> _Raw data_
-- Opening Marker --

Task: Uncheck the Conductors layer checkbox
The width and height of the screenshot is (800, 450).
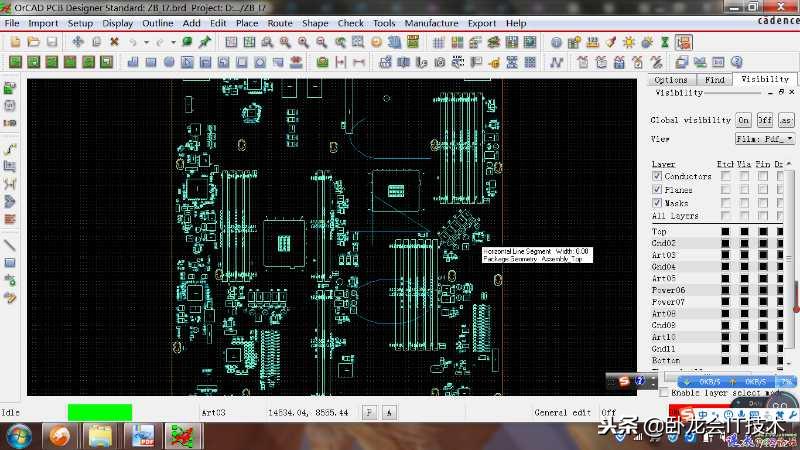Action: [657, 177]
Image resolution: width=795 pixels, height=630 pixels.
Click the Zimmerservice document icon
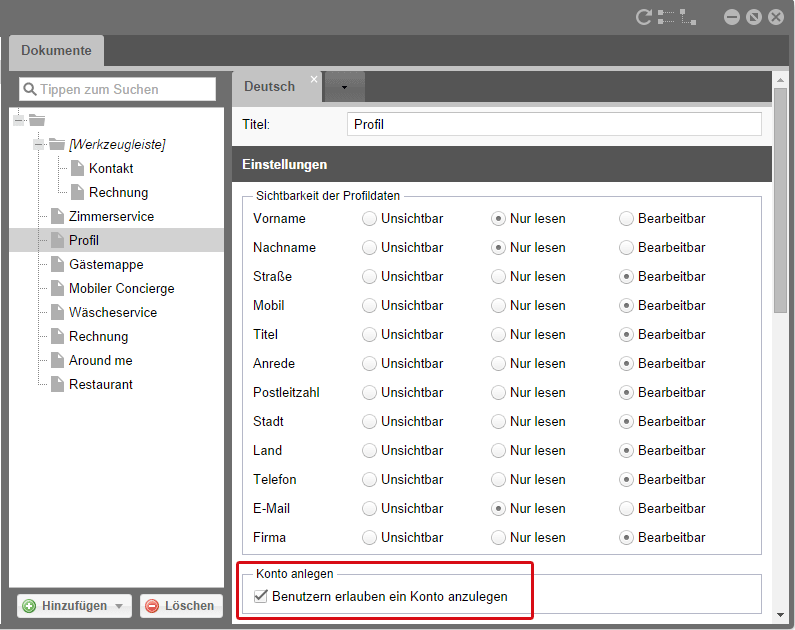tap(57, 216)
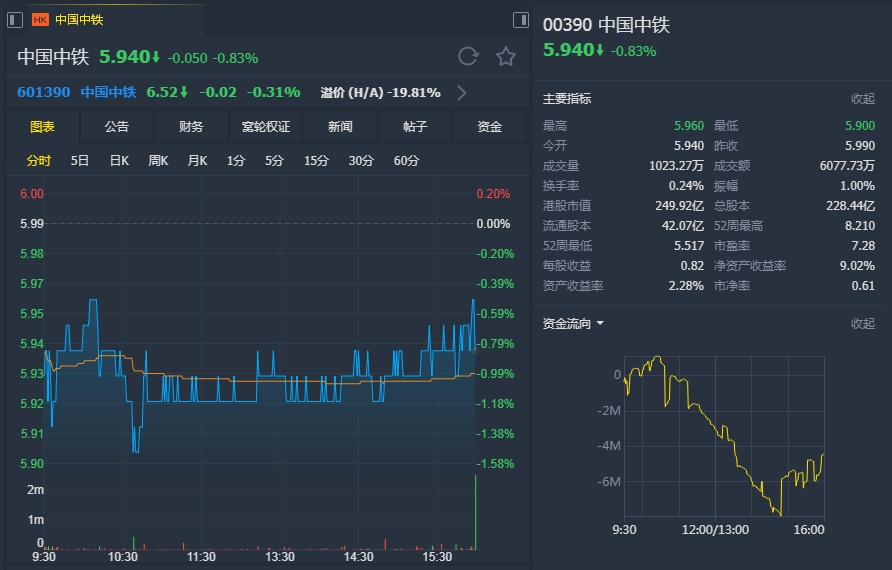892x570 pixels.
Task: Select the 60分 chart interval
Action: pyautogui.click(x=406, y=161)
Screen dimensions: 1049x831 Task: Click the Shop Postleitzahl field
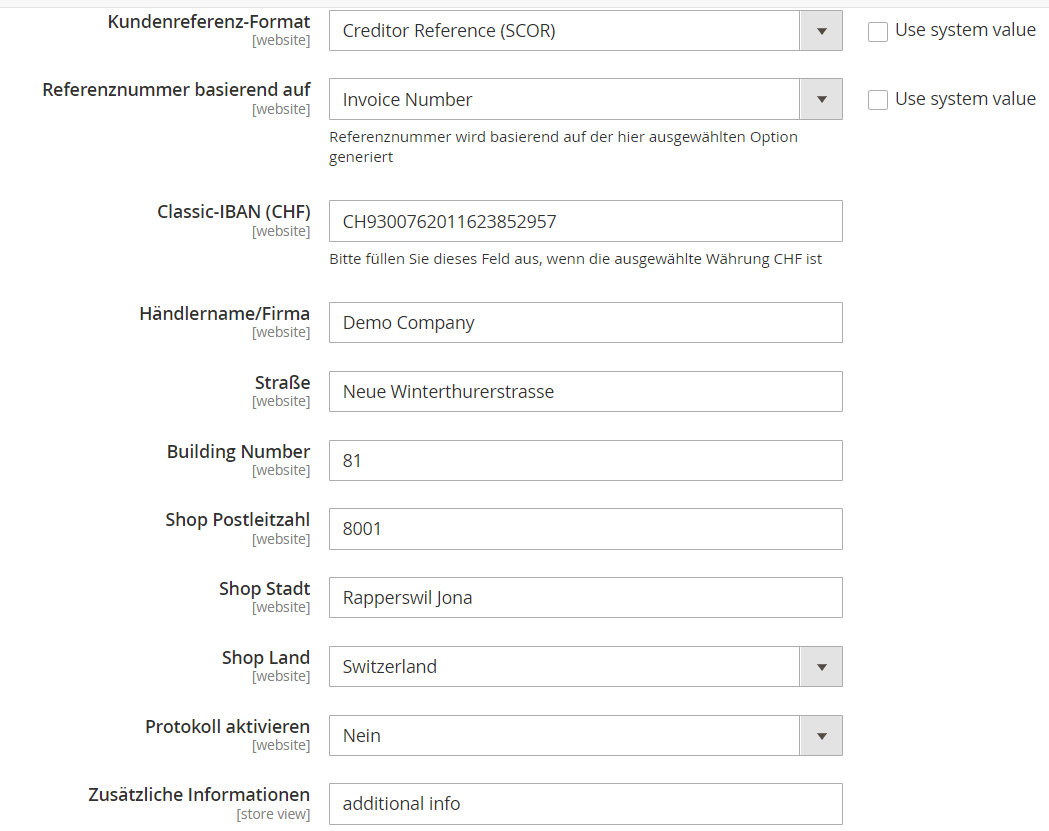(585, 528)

-- Closing Marker --
-- Opening Marker --

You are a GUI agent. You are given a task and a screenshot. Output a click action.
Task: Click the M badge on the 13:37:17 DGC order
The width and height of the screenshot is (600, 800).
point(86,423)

-- Closing Marker --

> _Requirement_
What you write must match the listing exactly, from the line with "Task: Uncheck the Conductors layer checkbox" up to and including the line with "Image resolution: width=795". Pictures stay out.

> _Answer space_
Task: Uncheck the Conductors layer checkbox
The width and height of the screenshot is (800, 450).
Action: [657, 177]
Image resolution: width=795 pixels, height=630 pixels.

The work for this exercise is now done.